(Task objective):
Transcribe the records word for word, beginning with the first line and ending with the line that contains "Task: Close the left Properties dialog"; include nothing else.

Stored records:

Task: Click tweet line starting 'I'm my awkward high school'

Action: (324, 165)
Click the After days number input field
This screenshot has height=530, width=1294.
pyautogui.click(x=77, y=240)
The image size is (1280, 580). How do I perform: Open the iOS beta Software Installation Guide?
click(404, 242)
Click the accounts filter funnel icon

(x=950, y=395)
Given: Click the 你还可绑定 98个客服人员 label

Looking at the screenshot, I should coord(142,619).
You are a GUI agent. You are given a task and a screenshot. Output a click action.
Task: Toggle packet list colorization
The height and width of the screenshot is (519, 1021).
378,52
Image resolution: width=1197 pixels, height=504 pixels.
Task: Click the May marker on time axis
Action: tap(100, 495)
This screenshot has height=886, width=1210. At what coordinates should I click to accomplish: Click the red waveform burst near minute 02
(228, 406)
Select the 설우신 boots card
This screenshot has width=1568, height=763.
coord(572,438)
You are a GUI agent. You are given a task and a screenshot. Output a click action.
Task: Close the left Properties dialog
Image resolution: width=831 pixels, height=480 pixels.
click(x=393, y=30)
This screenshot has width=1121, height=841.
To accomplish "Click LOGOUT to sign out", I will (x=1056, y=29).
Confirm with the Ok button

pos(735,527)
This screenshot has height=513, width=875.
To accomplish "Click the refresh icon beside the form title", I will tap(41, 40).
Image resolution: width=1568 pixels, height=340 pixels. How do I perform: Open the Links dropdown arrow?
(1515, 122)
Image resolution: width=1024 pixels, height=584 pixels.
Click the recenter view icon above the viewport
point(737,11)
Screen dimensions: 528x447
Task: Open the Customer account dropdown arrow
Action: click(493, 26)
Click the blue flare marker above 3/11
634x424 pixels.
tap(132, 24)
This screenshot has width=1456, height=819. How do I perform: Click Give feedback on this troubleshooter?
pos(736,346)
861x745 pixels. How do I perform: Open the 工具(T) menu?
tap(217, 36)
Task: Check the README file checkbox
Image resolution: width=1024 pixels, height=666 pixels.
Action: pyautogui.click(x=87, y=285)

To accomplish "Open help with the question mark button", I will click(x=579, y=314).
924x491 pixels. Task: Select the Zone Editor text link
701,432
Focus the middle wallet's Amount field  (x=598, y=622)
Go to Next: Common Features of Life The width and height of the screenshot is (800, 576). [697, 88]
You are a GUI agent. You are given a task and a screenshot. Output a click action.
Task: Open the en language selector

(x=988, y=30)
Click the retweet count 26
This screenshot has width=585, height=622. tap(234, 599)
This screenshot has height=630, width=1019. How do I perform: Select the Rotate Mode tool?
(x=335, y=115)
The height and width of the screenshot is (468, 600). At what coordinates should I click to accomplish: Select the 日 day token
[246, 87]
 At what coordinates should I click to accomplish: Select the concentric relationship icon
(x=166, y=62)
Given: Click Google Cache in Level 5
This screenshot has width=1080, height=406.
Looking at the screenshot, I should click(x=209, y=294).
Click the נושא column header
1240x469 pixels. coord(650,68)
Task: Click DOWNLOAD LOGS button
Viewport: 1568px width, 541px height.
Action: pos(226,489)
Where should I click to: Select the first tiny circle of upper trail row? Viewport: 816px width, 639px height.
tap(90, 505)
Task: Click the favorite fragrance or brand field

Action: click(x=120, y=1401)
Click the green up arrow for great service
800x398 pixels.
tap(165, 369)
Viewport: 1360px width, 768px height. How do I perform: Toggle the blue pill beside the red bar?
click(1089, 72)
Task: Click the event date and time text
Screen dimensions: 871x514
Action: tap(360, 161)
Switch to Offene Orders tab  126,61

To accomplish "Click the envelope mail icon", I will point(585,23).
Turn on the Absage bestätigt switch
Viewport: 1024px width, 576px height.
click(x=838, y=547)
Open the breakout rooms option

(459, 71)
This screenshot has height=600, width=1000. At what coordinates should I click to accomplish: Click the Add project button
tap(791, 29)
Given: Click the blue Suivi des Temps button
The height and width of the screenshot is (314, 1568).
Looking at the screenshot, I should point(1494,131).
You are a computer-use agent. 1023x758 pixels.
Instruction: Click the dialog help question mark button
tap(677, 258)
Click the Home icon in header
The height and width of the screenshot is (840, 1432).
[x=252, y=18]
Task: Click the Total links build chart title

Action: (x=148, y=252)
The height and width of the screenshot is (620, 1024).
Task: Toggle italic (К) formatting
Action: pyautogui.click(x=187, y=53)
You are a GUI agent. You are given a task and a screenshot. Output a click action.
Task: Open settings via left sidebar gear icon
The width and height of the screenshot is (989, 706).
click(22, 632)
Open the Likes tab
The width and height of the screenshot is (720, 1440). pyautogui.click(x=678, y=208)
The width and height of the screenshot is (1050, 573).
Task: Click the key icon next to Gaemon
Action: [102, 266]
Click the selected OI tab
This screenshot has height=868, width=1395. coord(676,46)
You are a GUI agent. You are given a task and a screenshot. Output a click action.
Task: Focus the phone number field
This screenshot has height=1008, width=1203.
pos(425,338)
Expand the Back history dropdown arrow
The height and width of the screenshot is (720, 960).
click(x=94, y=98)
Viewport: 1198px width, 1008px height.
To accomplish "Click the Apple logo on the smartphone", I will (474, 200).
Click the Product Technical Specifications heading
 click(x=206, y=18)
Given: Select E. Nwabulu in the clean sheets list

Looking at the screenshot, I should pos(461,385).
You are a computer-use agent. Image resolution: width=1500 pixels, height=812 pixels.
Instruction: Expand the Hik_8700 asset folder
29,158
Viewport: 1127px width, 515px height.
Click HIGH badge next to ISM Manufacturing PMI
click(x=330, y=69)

(Problem solution):
Task: Click tweet line starting 'I'm my awkward high school'

Action: (324, 165)
Click the After days number input field
This screenshot has height=530, width=1294.
pyautogui.click(x=77, y=240)
The image size is (1280, 580). How do I perform: Open the iOS beta Software Installation Guide?
click(404, 242)
Click the accounts filter funnel icon

(x=950, y=395)
Given: Click the 你还可绑定 98个客服人员 label

Looking at the screenshot, I should coord(142,619).
You are a GUI agent. You are given a task and a screenshot. Output a click action.
Task: Toggle packet list colorization
The height and width of the screenshot is (519, 1021).
378,52
Image resolution: width=1197 pixels, height=504 pixels.
Task: Click the May marker on time axis
Action: tap(100, 495)
This screenshot has height=886, width=1210. At what coordinates should I click to accomplish: Click the red waveform burst near minute 02
(228, 406)
Select the 설우신 boots card
This screenshot has width=1568, height=763.
coord(572,438)
You are a GUI agent. You are given a task and a screenshot. Output a click action.
Task: Close the left Properties dialog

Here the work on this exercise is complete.